O ponto alto da viagem era a Copa Audi. Disputas contra o Bayern de Munique de Pep Guardiola, Milan e Manchester City agendadas para a Allianz Arena. Deste torneio saiu a maior parte da verba colhida na excursão. Deu tempo, entre a Alemanha e o Japão, para passar em Lisboa e disputar a Copa Eusébio contra o Benfica. Desde então, com a aproximação entre diretorias iniciada pelo ex-diretor de futebol Adalberto Baptista – já havia se afastado do cargo antes da viagem, após atrito com Rogério Ceni –, uma sucessão de eventos fez com que São Paulo e Benfica mantivessem contato e relação, passando por Cortez e finalizando em Kardec.

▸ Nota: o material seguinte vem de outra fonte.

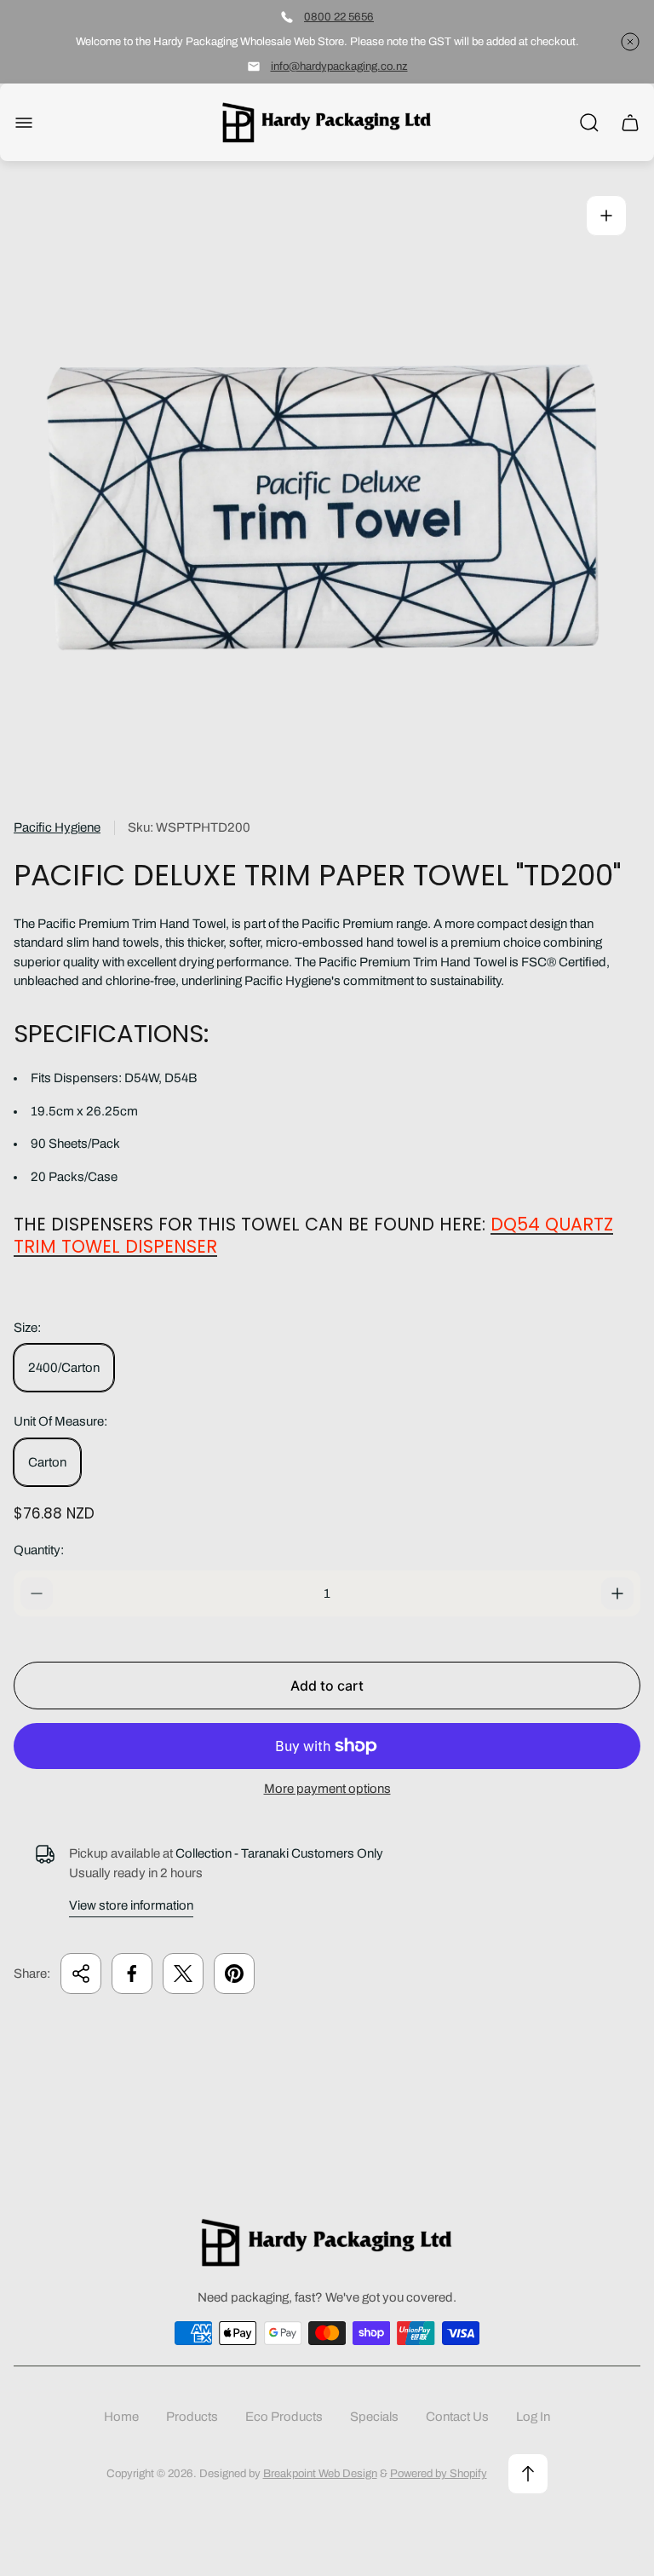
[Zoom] (606, 215)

Apesar da presença do ex-vice de futebol João Paulo de Jesus Lopes em Portugal durante a Copa Eusébio, quem mais se aproximou do Benfica foram o ex-assessor da presidência José Francisco Manssur e o gerente de futebol Gustavo Vieira de Oliveira. Estes mantêm, até hoje, o contato com o clube português. E foi Gustavo quem trabalhou nos constantes contatos envolvendo jogadores, assim como na negociação por Kardec.

Semanas antes da Copa Eusébio, Cortez havia sido emprestado pelo São Paulo ao Benfica. Não demorou muito para que o técnico português Jorge Jesus visse que o lateral esquerdo não era exatamente o reforço com a qualidade que ele esperava. Após os primeiros jogos Cortez não foi nem inscrito pelo Benfica para disputar a Liga dos Campeões da Europa. Desde então, passada a Copa Eusébio e a recepção ao lateral brasileiro, começaram constantes conversas com o São Paulo para romper o empréstimo, que duraria até julho de 2014.

Gustavo Vieira de Oliveira trocou diversos e-mails com a diretoria do Benfica sobre Cortez. O São Paulo, que não queria a volta do jogador naquele momento – nem agora – afirmou que não aceitaria a ruptura do empréstimo, uma vez que o clube português havia se comprometido a pagar os salários do jogador durante um ano. A solução encontrada, depois de algumas conversas, foi deixar que Cortez voltasse ao Brasil e treinasse por conta própria no Rio de Janeiro, sem um clube, mas com vínculo com o São Paulo e salários pagos pelo Benfica.

Toda essa aproximação ao Benfica deu maior agilidade ao São Paulo para que fizesse uma proposta por Alan Kardec quando o pai e empresário do atacante o colocou no mercado após não firmar a renovação com o Palmeiras. O São Paulo conversou com o Benfica, soube da proposta de 4 milhões de euros do rival e enviou uma oferta de 4,5 milhões de euros.

No São Paulo, Alan Kardec só poderá jogar a partir do dia 14 de julho. Como a transferência é internacional, o atacante terá de esperar a reabertura da janela, após a Copa do Mundo.